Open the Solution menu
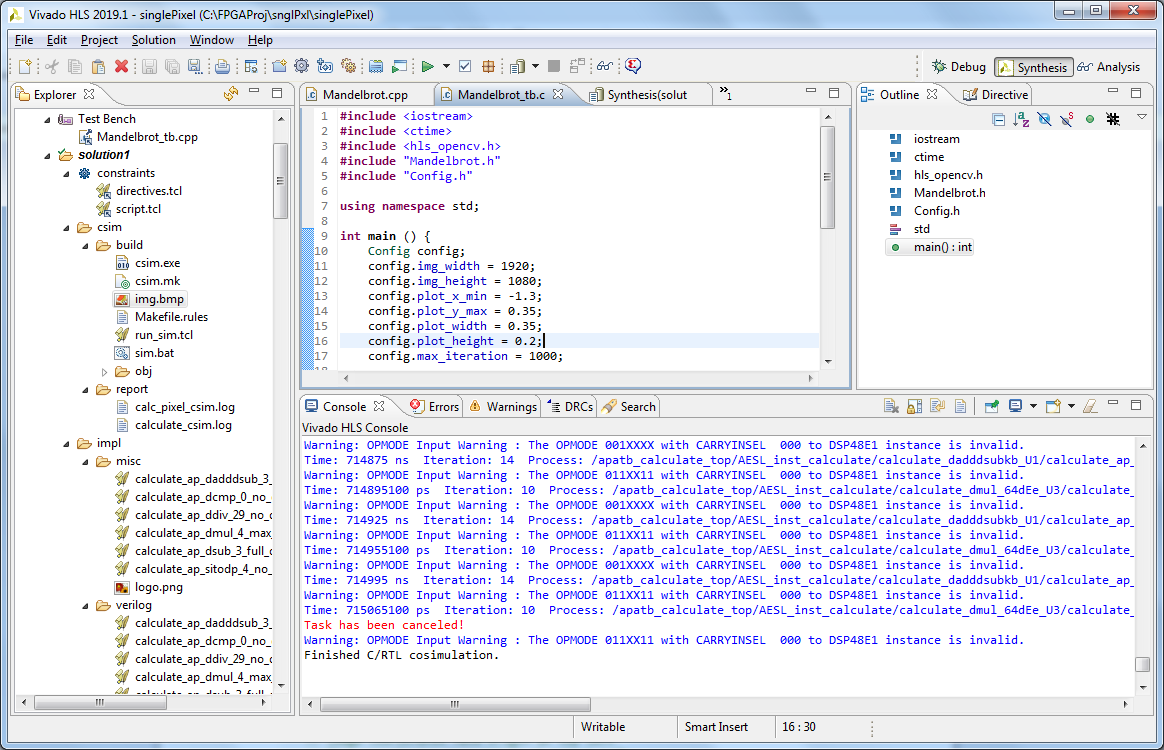This screenshot has height=750, width=1164. [153, 40]
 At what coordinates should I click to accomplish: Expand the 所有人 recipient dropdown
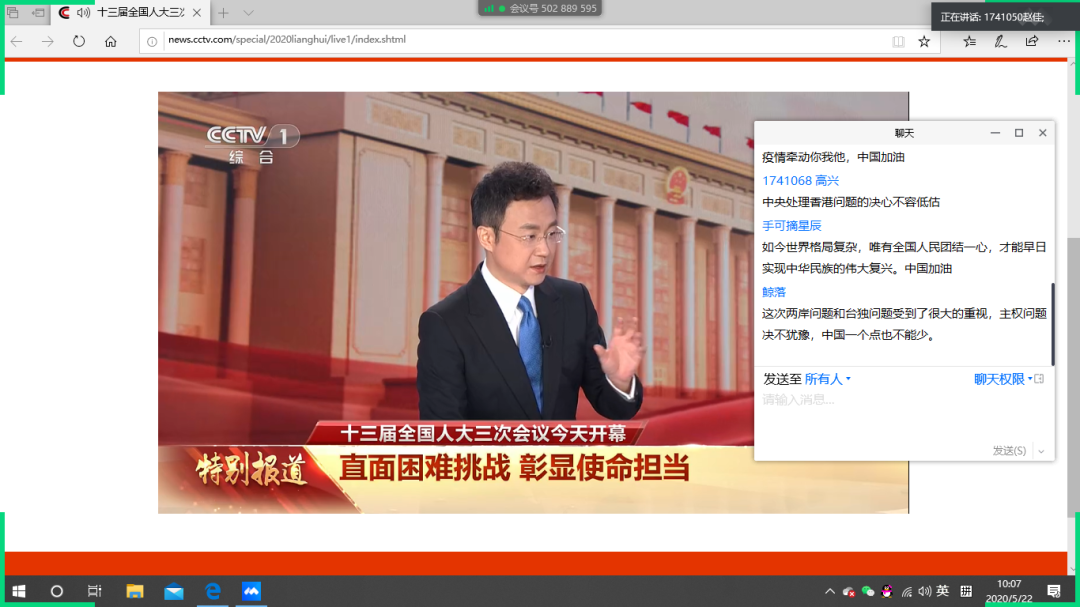coord(827,379)
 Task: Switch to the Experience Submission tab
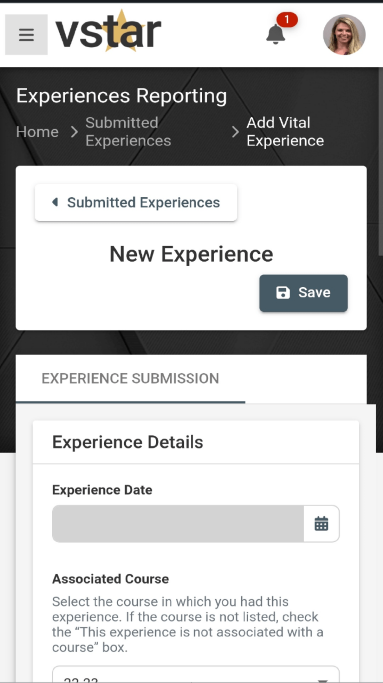click(x=130, y=379)
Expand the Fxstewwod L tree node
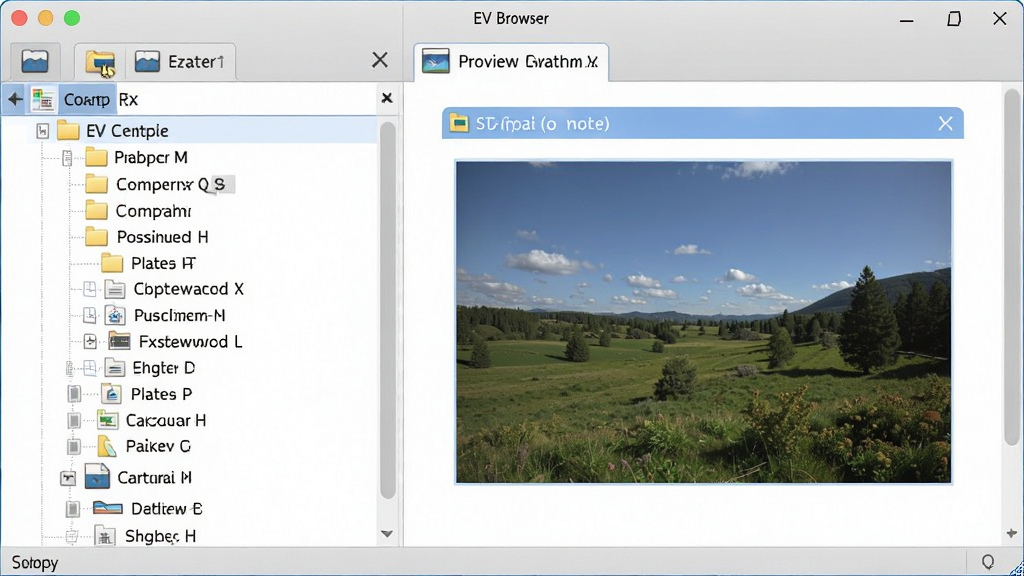This screenshot has height=576, width=1024. 90,342
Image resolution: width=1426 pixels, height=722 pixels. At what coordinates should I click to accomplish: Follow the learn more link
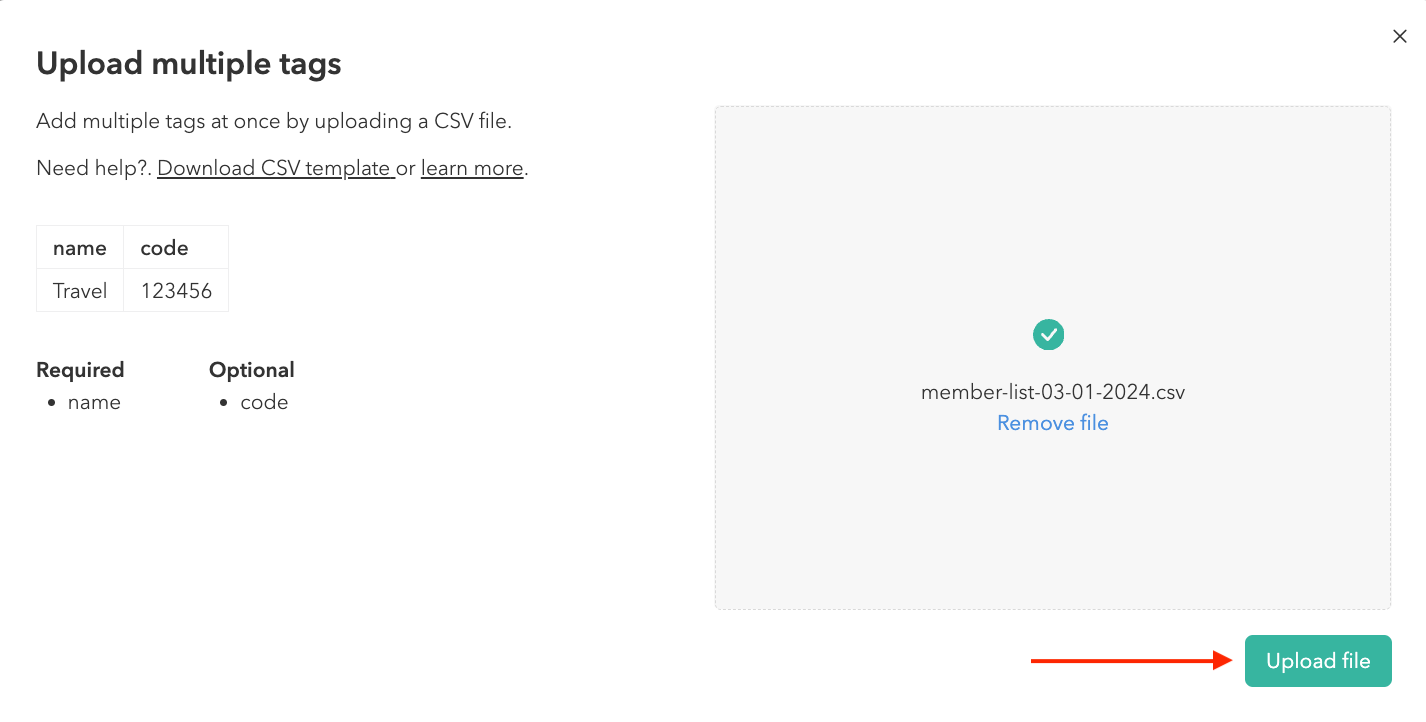472,168
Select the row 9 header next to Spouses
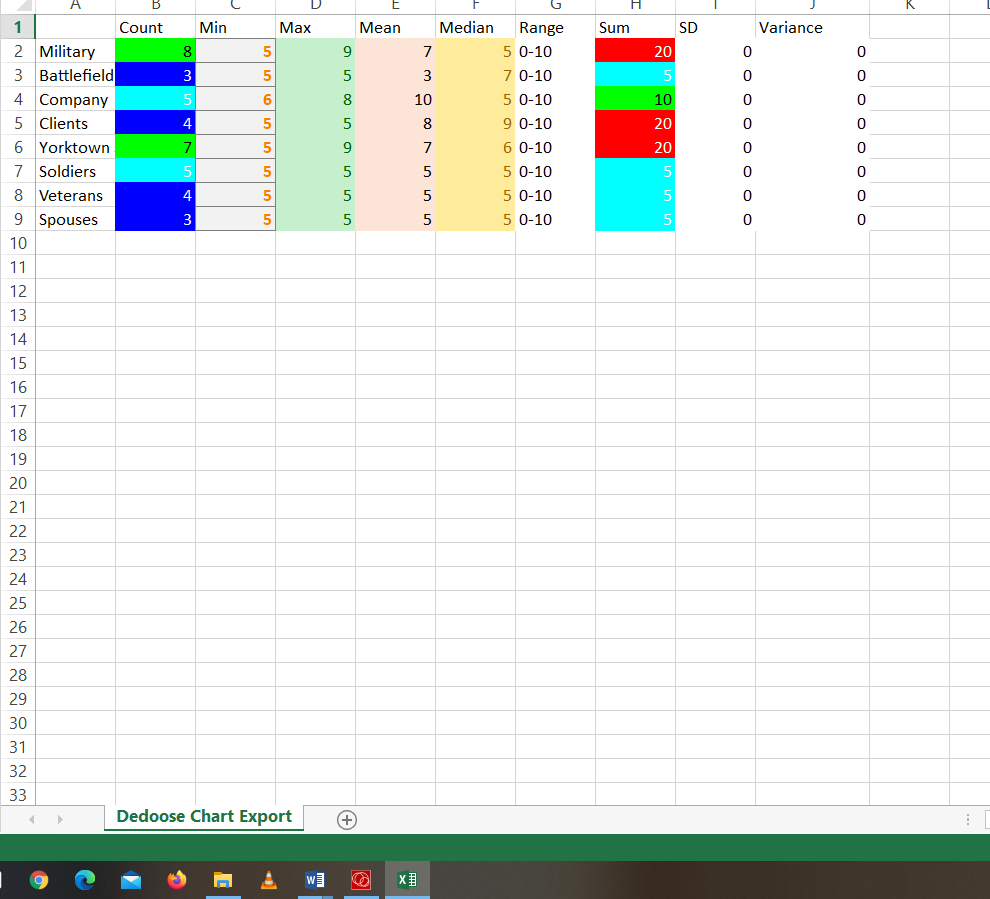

━━━━━━━━━━━━━━━━

**What you will do:** Please retype, exactly and only, the lines from the one holding "At what coordinates should I click to accomplish: Expand" to the end of the entries, both ends included, without any pictures.

**Result of this exercise:**
 At what coordinates should I click to accomplish: Expand the 所有人 recipient dropdown
coord(827,379)
 Task: Switch to the Experience Submission tab
click(x=130, y=379)
Expand the Fxstewwod L tree node
This screenshot has height=576, width=1024. 90,342
Image resolution: width=1426 pixels, height=722 pixels. At what coordinates should I click to accomplish: Follow the learn more link
472,168
Select the row 9 header next to Spouses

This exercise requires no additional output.